EXERCISE DETAILS:
Pictures are to be left out. Return exactly the lines below from the one with "Clear the search field with the x icon" up to and including the one with "Screen dimensions: 1456x819".

SUPPLIED INFORMATION:
☆ ☆ ☆ ☆
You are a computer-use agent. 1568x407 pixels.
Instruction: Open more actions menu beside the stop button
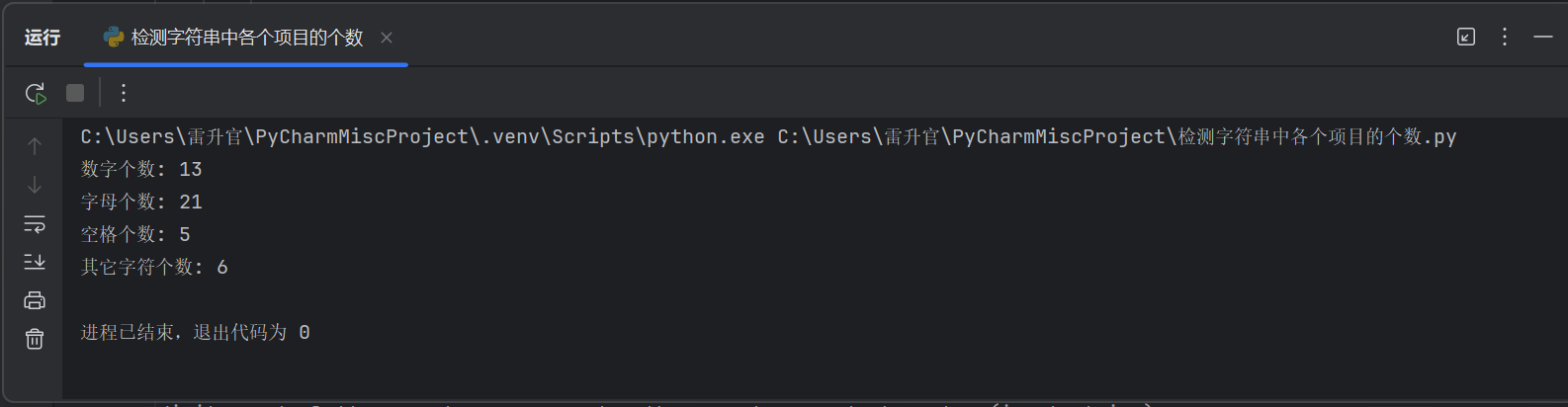(x=124, y=93)
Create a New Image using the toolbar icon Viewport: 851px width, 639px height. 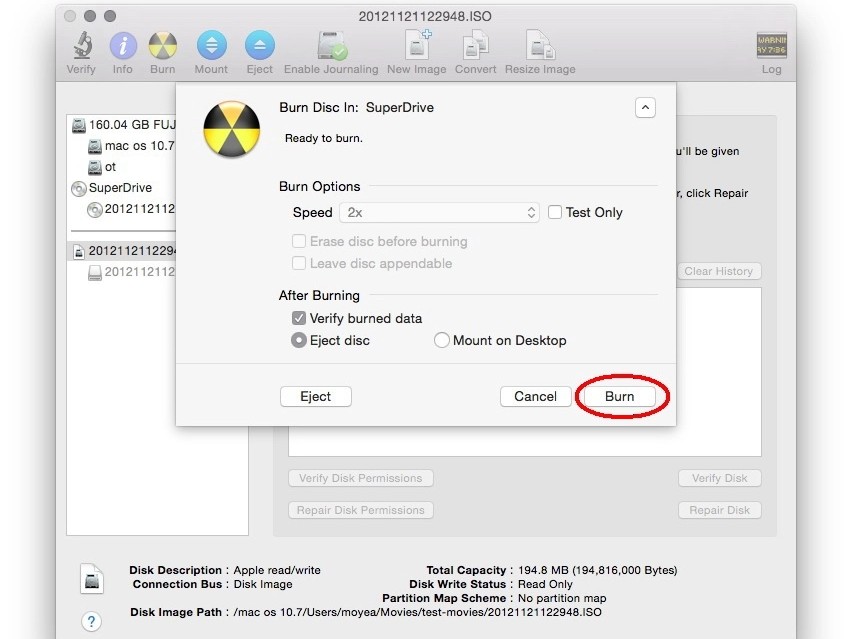click(x=414, y=44)
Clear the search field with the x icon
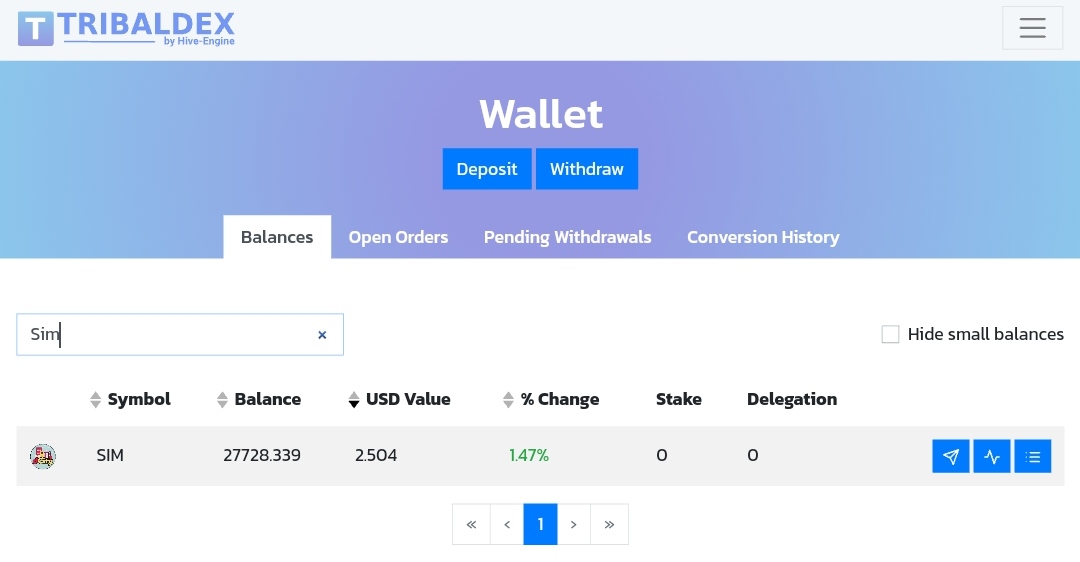 coord(322,335)
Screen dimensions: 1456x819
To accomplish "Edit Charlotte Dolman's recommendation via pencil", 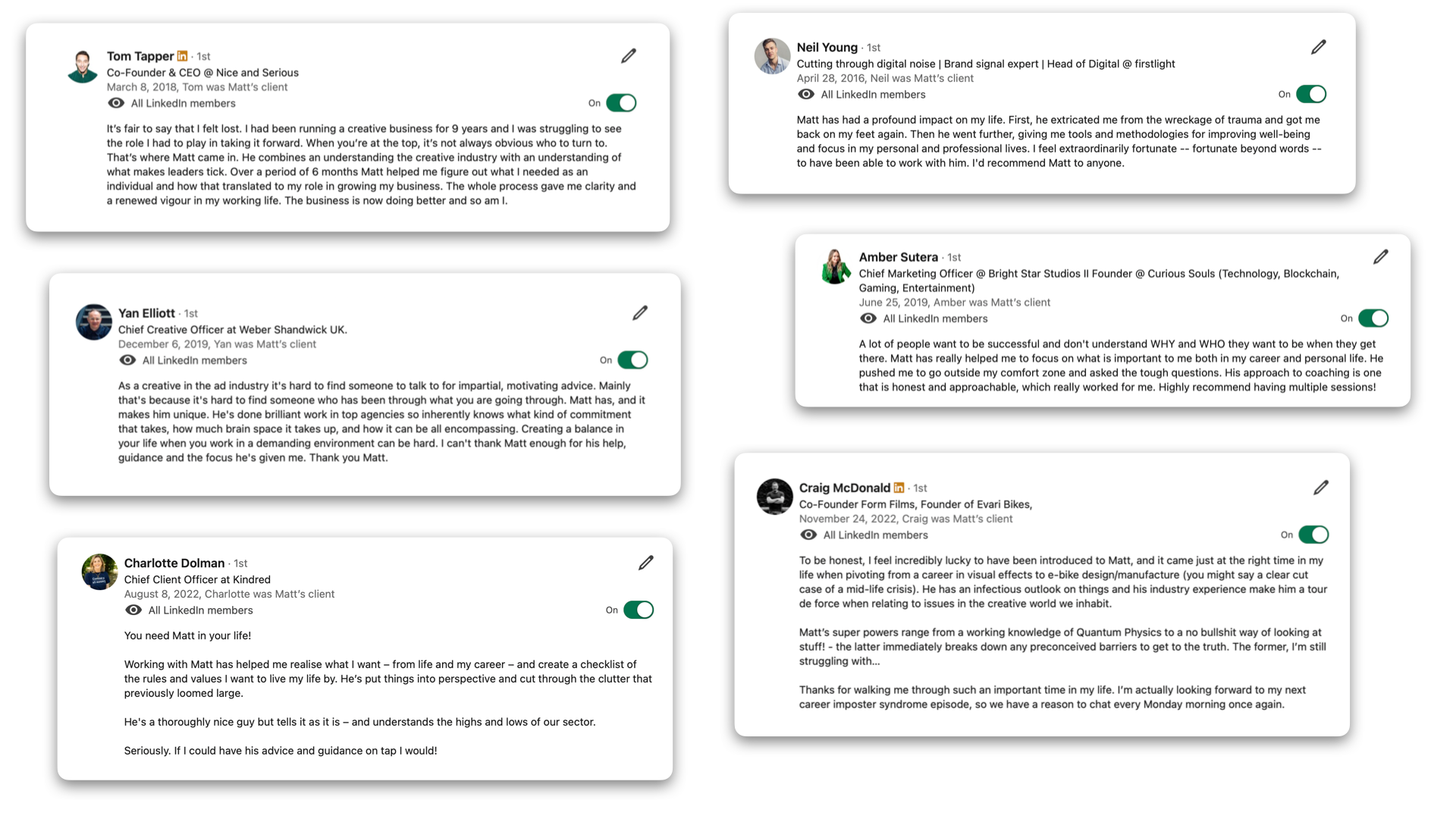I will tap(646, 563).
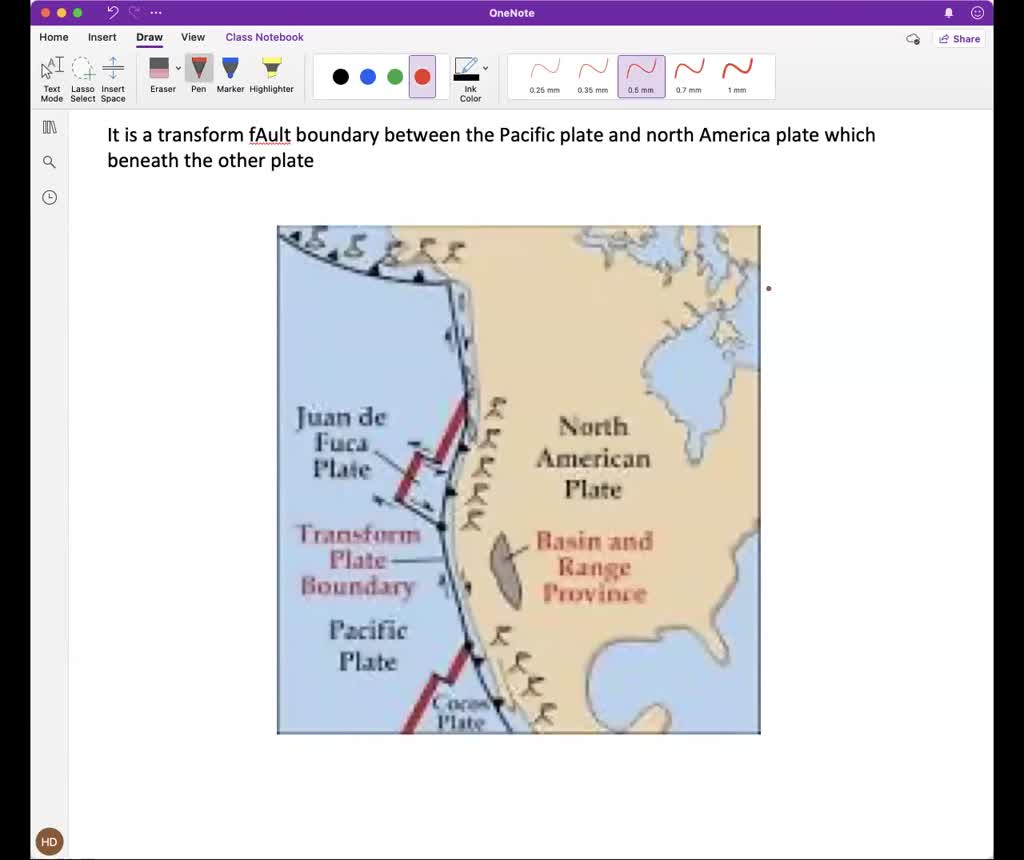This screenshot has width=1024, height=860.
Task: Open search from the sidebar
Action: (x=49, y=161)
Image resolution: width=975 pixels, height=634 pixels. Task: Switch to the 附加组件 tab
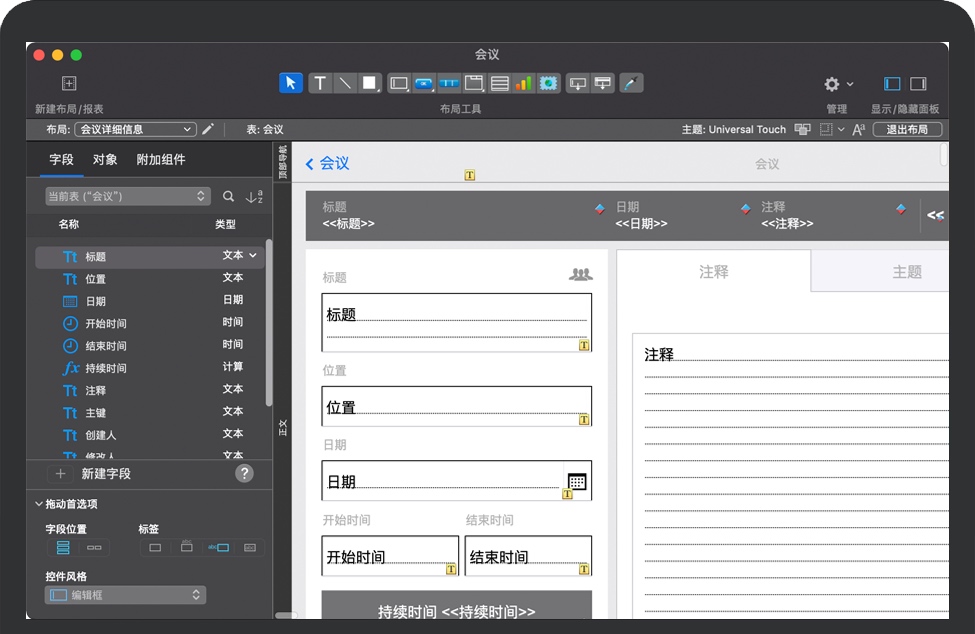pyautogui.click(x=161, y=160)
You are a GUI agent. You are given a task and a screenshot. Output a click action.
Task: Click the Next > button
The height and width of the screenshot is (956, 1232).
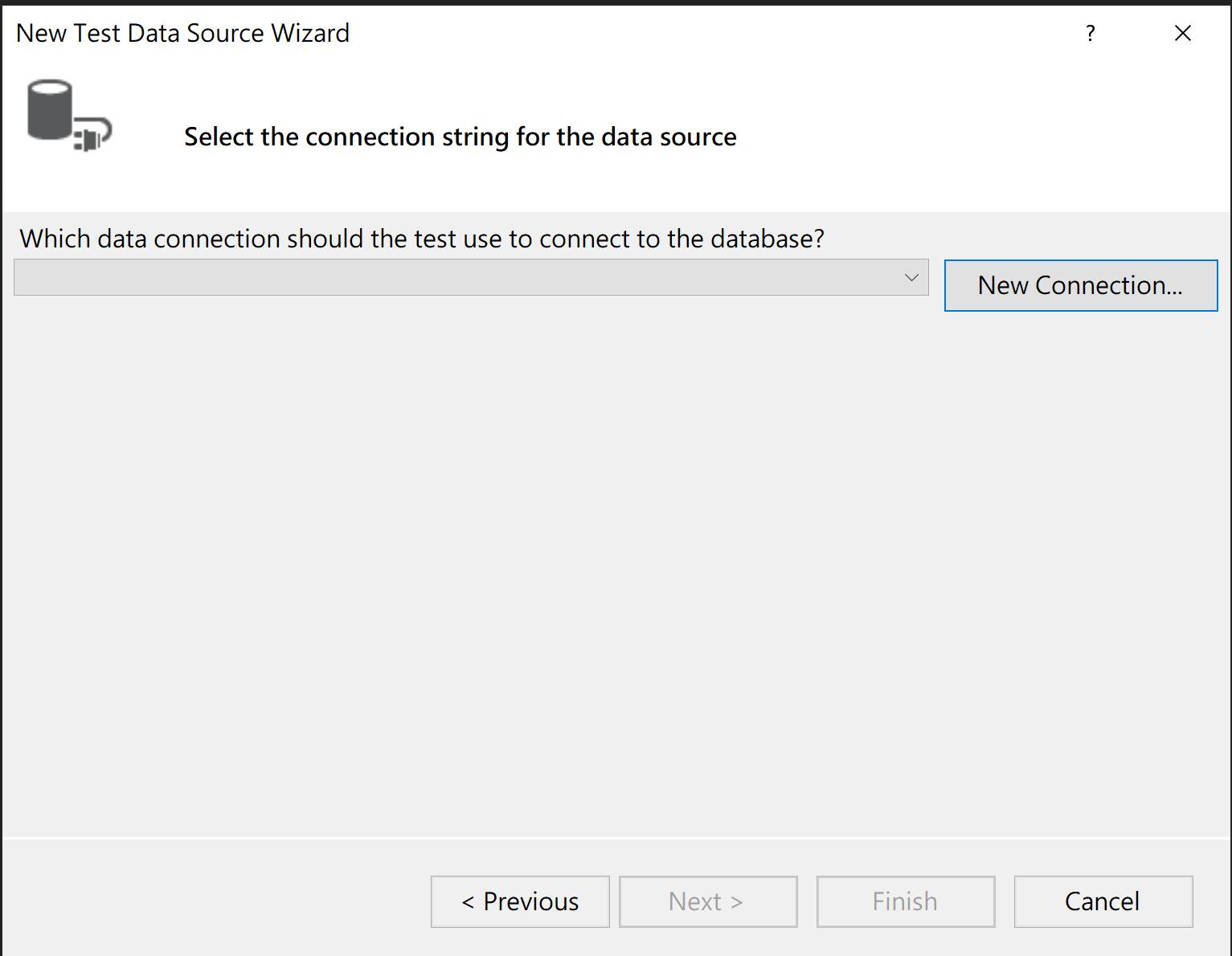(x=708, y=901)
☆ ☆ ☆ ☆
TASK RESPONSE:
Clear the search field with the x icon
 coord(322,335)
Screen dimensions: 1456x819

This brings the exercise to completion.